In a webinar by Tech UK, Paul Gilliat, from NHSE’s frontline digitisation team said that most trusts were on their way to becoming digitally mature, however, 160 trusts are yet to reach their digitisation targets. To meet these goals Mr Gilliat said future need-based funding will be provided, with NHSE hoping that several hundred million pounds of capital funding will be unlocked to support future digital transformation and ultimately improve electronic patient records which remains a key goal. He emphasised the importance of having more discussions about funding so trusts can better understand and reach their digitisation targets.
He said: “Funding has been allocated to trusts based on need and they should know what indicative funding envelopes they’re working with for the next three years, which means they can put plans and strategies in place.”
Read more at Health Service Journal.
Menopausal women in NHS England to be offered flexible working
Under new guidance, menopausal women working in NHS England, should they need, can now work flexibly.
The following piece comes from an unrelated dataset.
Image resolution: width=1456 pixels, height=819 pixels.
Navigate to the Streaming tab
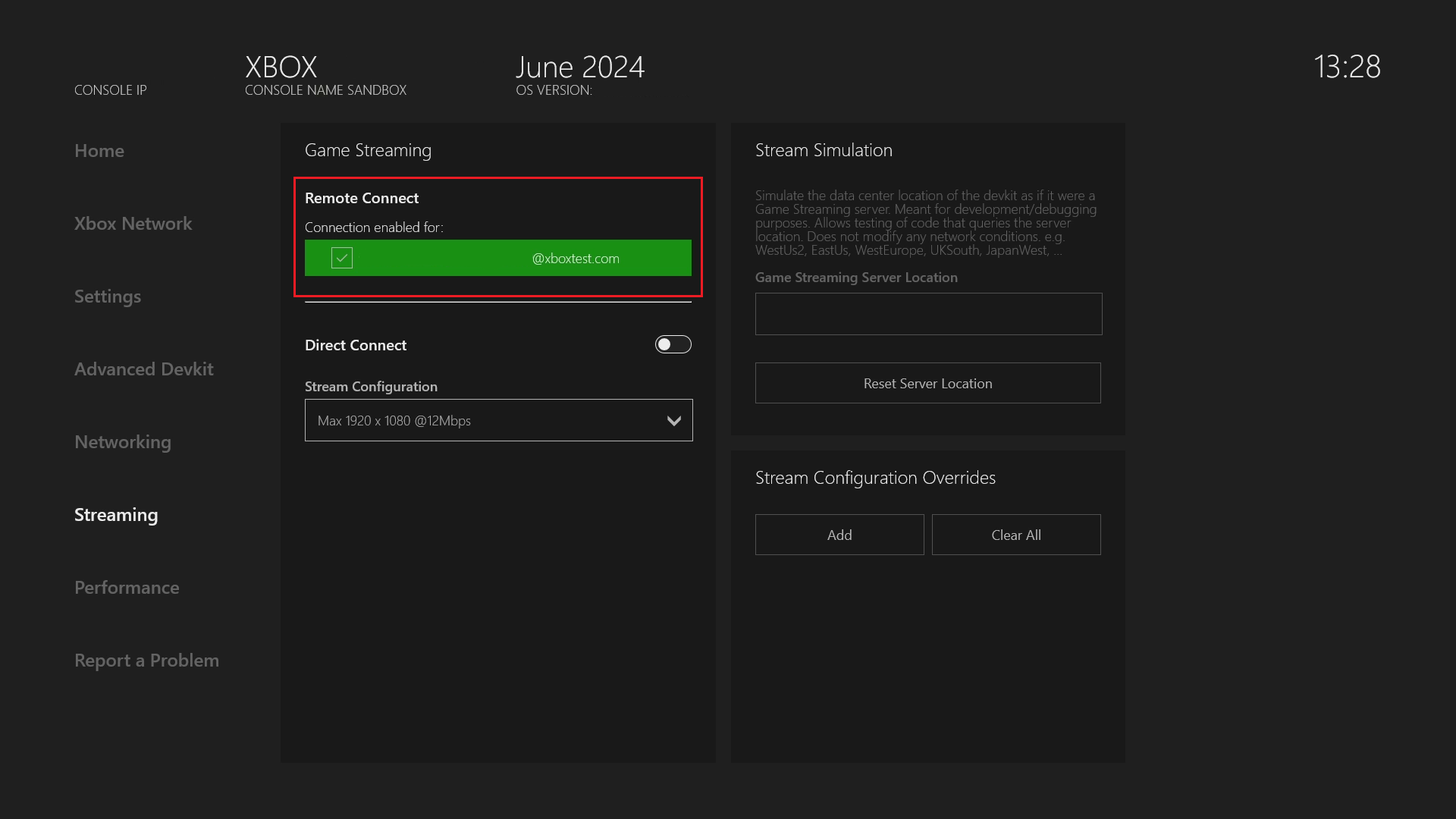pos(116,513)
The NHS England Chief Executive, Amanda Pritchard, has called upon other employers to follow suit and implement the NHS’s transferable guidance to help employees going through menopause who may be “suffering in silence” with a lack of support and potential embarrassment. This new plan aims to help women thrive in work both through increasing public awareness for menopause and offering practical solutions for managing physical symptoms. This includes cooler uniforms, the use of fans for improved temperature control, lighter duties and increased staff training.
She said: "Menopause is not a health condition, it’s a stage of life, and I want all women facing this transition in the NHS to have access to the right support to stay in and thrive at work.”
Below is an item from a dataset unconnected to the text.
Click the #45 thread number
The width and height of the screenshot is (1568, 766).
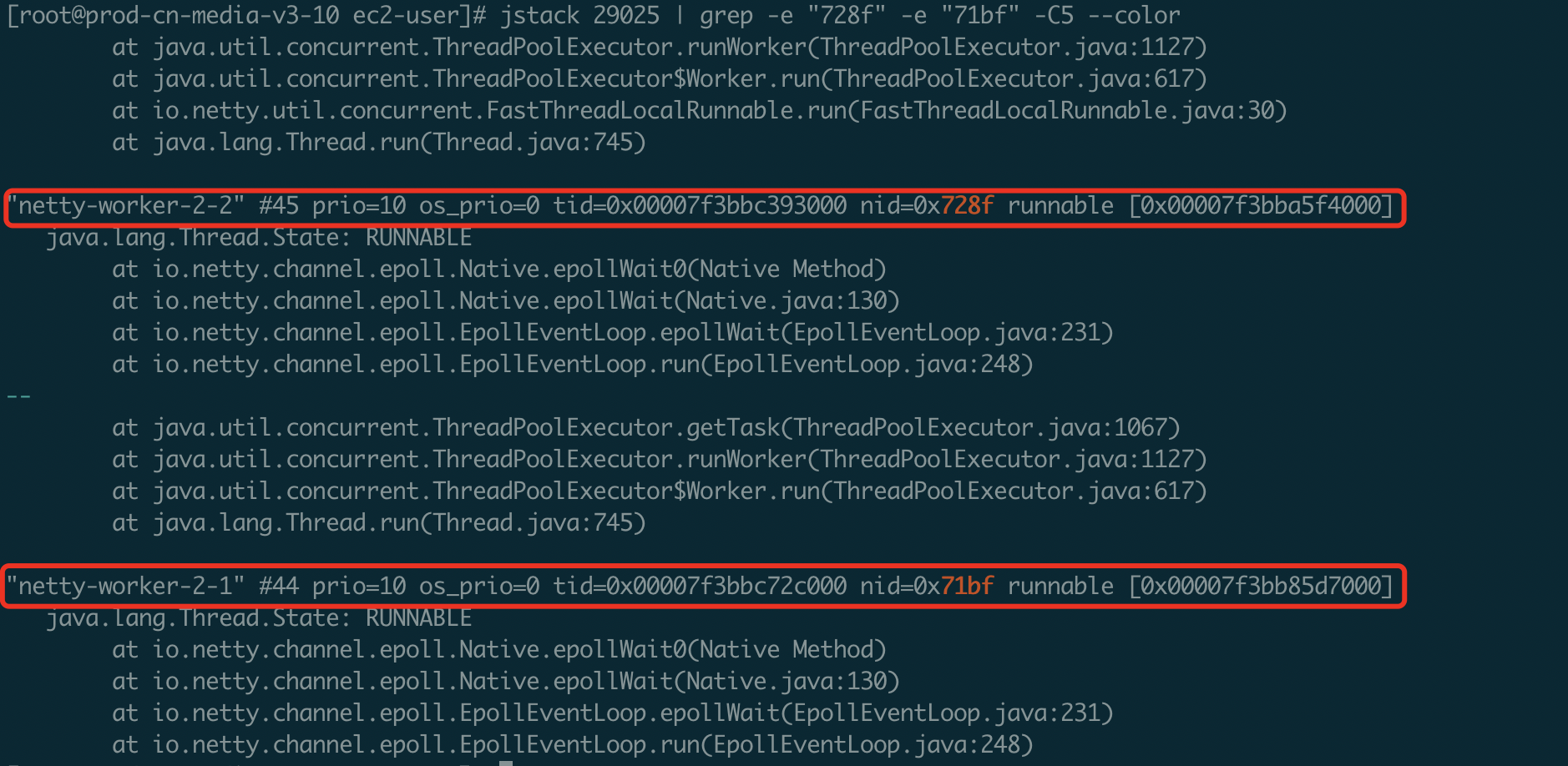[279, 206]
Read more at The Guardian.
The majority with long Covid experience discrimination and stigma
A new study by PLOS One has found that most people living with long Covid experience some form of stigma directly related to their condition. Since October 1st, 2022, the ONS reports that 3.3% of people in the UK are living with long Covid. However, as research is still in its early stages, assessing the true burden of this condition has been challenging.
This study, led by Dr Marija Pantelic, lecturer in Public Health at Brighton and Sussex Medical School had several key findings:
There is lots of shame among individuals with long Covid and many report feeling embarrassed and “very different” from those without the condition
This stigma is higher in individuals who have received a clinical diagnosis of long Covid
The prevalence of long Covid is greater among females, people living in more deprived areas and those working in social care
When discussing the consequences of these findings Dr Pantelic emphasised the importance of increased Covid support and awareness.
She said: "We know from decades of research with other long-term conditions such as asthma, depression, and HIV that stigma has dire consequences for public health. Fear of stigma is also likely to drive people away from health services and other support, which over time has detrimental consequences on people’s physical and mental health."
Read more at Medscape.
NHS creates standalone breast cancer unit to reduce waiting times
The week the NHS announced the introduction of its first standalone breast cancer centre which aims to: provide women with a diagnosis within 48 hours, surgery within a week and complete 1,200 operations per year.
This new centre, built on the site of St Bartholomew’s Hospital in East London, is scheduled to open in 2024 and will provide world-leading specialists including 150 staff and 45 doctors with the opportunity to collaborate under one roof. The centre aims to centralise breast cancer care by providing both chemotherapy and radiotherapy at the same place. A plan they hope will not only eliminate patient commutes but also help to reduce high cancer waiting times attributed to COVID backlogs and increasing NHS pressure.
When asked about the new project Lauren Johnston, a consultant breast surgeon at St Bartholomew's Hospital discussed the relevance of the centre’s East London location.
She said: “The type of disease that we see in East London is much more aggressive than we see everywhere else because of the demographics of our patients. The centre puts us on the map internationally.”
Read more at The Times
Quote of the Week:
Analyses of the average bed occupancy rates in England between July and September highlighted that 15% of hospital beds were being used by patients with “no criteria to reside”. However, over the last few months these rates have steadily increased. New reports predict that as many as one in three hospital beds are currently occupied by patients fit for discharge across the Southwest region. Talking to the Guardian, Prof Martin Green, Chief Executive of Care England sheds more light on this issue.
He said: “What we see are [that] late discharges often result in people having far more dependency than they would have done if they’d been discharged appropriately.”